Bu senaryo doğru ise ortada son derece vahim bir durum var demektir. Polonya’ya düşen füze parçası Batılı müttefiklerde tedirginlik yaratırken; Erdoğan’ın konuyu önemsizleştirip biran önce kapatma arzusundan yola çıkıp, zaten farklı telden çalan Türkiye’nin katılımının bir yararı olmadığı düşünülmüş olabilir. Böyle düşünüldüyse son derece yanlış bir karar alınmış demektir.
Rusya’ya olası tepkinin ne olacağının görüşüleceği kriz masasına bir başka NATO üyesinin davet edilmemesi, her şeyden önce NATO’nun birlik bütünlük içinde olmadığı mesajını vererek, Rusya’nın işine yarar.
Ama daha da önemlisi, Türkiye’yi Batı ittifakının dışında tutup, ondan sonra da “Türkiye Batı’dan uzaklaşıyor” deyip suçu Türkiye’ye atmanın makul bir açıklaması olamaz. NATO’nun ikinci büyük ordusuna sahip, resmen açıklanmasa da topraklarında ABD’nin nükleer silahlarını da bulunduran Türkiye’yi, kriz masasının dışında tutarak rahatsız oldukları bir duruma, yani Türkiye’nin Batı’dan uzaklaşmasına kendi elleriyle yol açarken, Rusya’ya karşı oluşturmak istedikleri cephede de yine kendi elleriyle gedik açmış oluyorlar.
İkinci Senaryo: Erdoğan’ın Putin Hassasiyeti
İkinci senaryoya gelirsek. Erdoğan son anda bir davet almış, ama gitmemeyi tercih etmiş olabilir. Kimileri Erdoğan’ın dünya liderleriyle aynı karede yer alma fırsatını kaçırmayacağı gerekçesiyle bu senaryoyu gerçekçi bulmayabilir. Ben katılmıyorum. Şu anda Erdoğan için en öncelikli konu Putin’le arayı sıcak tutup, Rus lideri Ukrayna lideriyle barış masasına oturtmak.

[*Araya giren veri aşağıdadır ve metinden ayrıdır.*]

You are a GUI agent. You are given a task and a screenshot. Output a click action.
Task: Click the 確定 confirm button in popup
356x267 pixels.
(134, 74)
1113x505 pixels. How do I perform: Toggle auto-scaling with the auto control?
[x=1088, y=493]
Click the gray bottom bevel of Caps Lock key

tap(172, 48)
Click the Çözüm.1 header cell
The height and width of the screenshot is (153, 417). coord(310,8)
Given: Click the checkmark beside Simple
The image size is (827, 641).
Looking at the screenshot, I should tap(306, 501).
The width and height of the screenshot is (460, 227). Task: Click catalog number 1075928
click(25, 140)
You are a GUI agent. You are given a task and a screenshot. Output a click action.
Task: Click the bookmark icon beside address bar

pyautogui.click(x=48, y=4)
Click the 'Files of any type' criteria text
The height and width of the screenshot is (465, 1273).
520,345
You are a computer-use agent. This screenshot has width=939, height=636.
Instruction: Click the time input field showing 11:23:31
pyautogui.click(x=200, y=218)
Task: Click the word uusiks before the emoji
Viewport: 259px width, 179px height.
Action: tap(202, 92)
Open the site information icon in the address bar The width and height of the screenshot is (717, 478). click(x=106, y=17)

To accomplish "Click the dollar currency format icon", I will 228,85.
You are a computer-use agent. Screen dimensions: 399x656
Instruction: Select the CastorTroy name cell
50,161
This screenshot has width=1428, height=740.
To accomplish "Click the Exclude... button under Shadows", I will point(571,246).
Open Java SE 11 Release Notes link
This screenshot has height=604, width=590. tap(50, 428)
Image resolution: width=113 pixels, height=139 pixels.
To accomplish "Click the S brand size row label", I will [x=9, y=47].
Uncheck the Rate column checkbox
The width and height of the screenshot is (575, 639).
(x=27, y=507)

Erdoğan, tıpkı Prag zirvesine giderken gösterdiği tereddüt gibi, Rus karşıtı ortamlarda yer almaktan imtina ediyor.
Eğer bu senaryo doğru ise Erdoğan’ın da taktik bir hata içide olduğunu söylemek lazım. Erdoğan o karenin içinde yer aldığı sürece Putin’in karşısına eli güçlü çıkacaktı. O karenin dışında kaldığı için Putin’den daha tavizkar bir tutum gördüğünü söylemek de mümkün değil.
Üçüncü Senaryo: Danışıklı Dövüş
Bir üçüncü senaryo ise tarafların danışıklı dövüş çerçevesinde ortak bir tutum belirlemiş olması. Her ne kadar kameraların önünde bunu itiraf etmekte zorlansalar da başta Almanya olmak üzere kimi Batılı ülkeler aslında Türkiye’nin Rusya’yla konuşabiliyor olmasını da olumlu karşılıyorlar. Karşılıklı olarak katılmaması yönünde bir anlayış ortaya çıkmış olabilir ve belki de bu yüzden Türkiye’nin yokluğu çok da fazla tartışma konusu yapılmadı. Bana göre gerçek olma olasılığı en düşük olan senaryo bu.
İlk iki senaryo ise Türkiye’nin nerede durduğu, nerede durması gerektiği ve müttefiklerinin kendisine dönük bakış açısı açısından son derece sağlıksız bir duruma işaret ediyor. Batılı müttefiklerin Türkiye’yi dışlaması ya da Türkiye’nin kendini dışarda tutma tercihi her iki tarafın da çıkarına olan bir durum olmadığı gibi, Türkiye’nin demokratik ülkeler grubundan ayrılarak başka yörüngelere savrulmasını kalıcı hale getirme riski taşıyor.